Ecologia e falsidade


A primeira falsidade acerca da ecologia é tratar-se esta de uma «questão natural». Ora, na natureza, não há quaisquer questões, pois apenas em seio de cultura podem estas surgir. A questão ecológica é cultural, humana, portanto.
Não havia mais do que estrita obediência física aos princípios naturais de movimento, incluindo as várias formas de potencialidade e de cinese, quando, antes de haver seres humanos, por exemplo, um vulcão emitia alguns milhares ou milhões de toneladas de dióxido de carbono para a atmosfera. Aliás, a atmosfera nasceu precisamente da emissão de gases por parte de vulcões e outros entes naturais naturalmente emissores de gases, sem que tal constituísse questão alguma.
Em tais emissores se incluem as naturalíssimas estrumeiras animais, turfeiras e outras demais fontes por estas tipificadas.
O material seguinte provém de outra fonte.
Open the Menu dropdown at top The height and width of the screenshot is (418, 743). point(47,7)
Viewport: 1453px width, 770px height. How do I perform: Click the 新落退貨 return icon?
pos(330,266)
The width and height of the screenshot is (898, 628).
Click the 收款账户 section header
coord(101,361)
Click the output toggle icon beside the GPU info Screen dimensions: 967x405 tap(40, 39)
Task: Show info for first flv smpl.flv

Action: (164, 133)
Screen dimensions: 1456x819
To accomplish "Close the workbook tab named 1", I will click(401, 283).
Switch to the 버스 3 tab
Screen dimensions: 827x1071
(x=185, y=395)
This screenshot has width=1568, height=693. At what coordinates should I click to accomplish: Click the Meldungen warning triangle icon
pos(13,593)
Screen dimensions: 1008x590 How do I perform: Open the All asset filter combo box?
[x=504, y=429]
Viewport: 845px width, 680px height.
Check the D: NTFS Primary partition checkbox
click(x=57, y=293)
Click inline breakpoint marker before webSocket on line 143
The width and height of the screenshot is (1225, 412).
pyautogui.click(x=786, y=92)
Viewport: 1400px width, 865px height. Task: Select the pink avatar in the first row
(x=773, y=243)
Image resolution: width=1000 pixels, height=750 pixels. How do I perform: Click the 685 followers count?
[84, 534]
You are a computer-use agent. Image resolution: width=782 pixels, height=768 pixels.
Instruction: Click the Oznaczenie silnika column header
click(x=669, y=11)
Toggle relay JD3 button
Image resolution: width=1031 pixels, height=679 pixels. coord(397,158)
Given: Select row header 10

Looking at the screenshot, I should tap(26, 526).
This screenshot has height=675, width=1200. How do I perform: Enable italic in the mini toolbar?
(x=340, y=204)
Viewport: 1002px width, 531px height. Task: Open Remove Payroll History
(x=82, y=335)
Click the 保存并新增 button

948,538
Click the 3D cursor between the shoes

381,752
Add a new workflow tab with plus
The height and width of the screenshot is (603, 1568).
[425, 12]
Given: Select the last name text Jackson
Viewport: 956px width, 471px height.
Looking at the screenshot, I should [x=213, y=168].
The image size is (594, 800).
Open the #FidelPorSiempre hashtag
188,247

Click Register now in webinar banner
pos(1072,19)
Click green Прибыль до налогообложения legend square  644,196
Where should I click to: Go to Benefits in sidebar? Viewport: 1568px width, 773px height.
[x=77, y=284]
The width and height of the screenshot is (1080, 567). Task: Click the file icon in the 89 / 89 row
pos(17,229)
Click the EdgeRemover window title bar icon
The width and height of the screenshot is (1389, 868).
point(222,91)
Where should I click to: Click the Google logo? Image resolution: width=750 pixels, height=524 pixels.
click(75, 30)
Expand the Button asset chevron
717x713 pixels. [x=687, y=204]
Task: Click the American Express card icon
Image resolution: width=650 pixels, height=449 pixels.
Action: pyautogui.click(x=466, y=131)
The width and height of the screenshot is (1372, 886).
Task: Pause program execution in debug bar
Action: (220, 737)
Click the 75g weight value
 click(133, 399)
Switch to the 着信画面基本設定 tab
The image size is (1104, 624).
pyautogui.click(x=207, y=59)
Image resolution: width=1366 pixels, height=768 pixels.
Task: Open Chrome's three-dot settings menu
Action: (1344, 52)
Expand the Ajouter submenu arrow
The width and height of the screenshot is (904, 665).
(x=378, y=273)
Antes de haver humanidade, com tudo isto e muito mais presente em termos ecossistémicos, não havia questão ecológica alguma. Havia o movimento natural de tudo, com as consequências necessárias. Nada se preocupava, pois nada se podia preocupar, dado que nenhum ser havia que se pudesse preocupar. A natureza é laica, não tem deuses.
É com o surgimento da humanidade – que é operativamente indistinguível da ação humana que propriamente a constitui – que surge uma modificação radical no ecossistema: a possibilidade de haver entidades que podem não obedecer deliberadamente aos comuns anteriores princípios físicos omnipresentes e omnireinantes.
É também com este surgimento que ocorre a presença de entidades com capacidade para se questionarem, entre outras coisas, sobre a sua ação sobre o ambiente.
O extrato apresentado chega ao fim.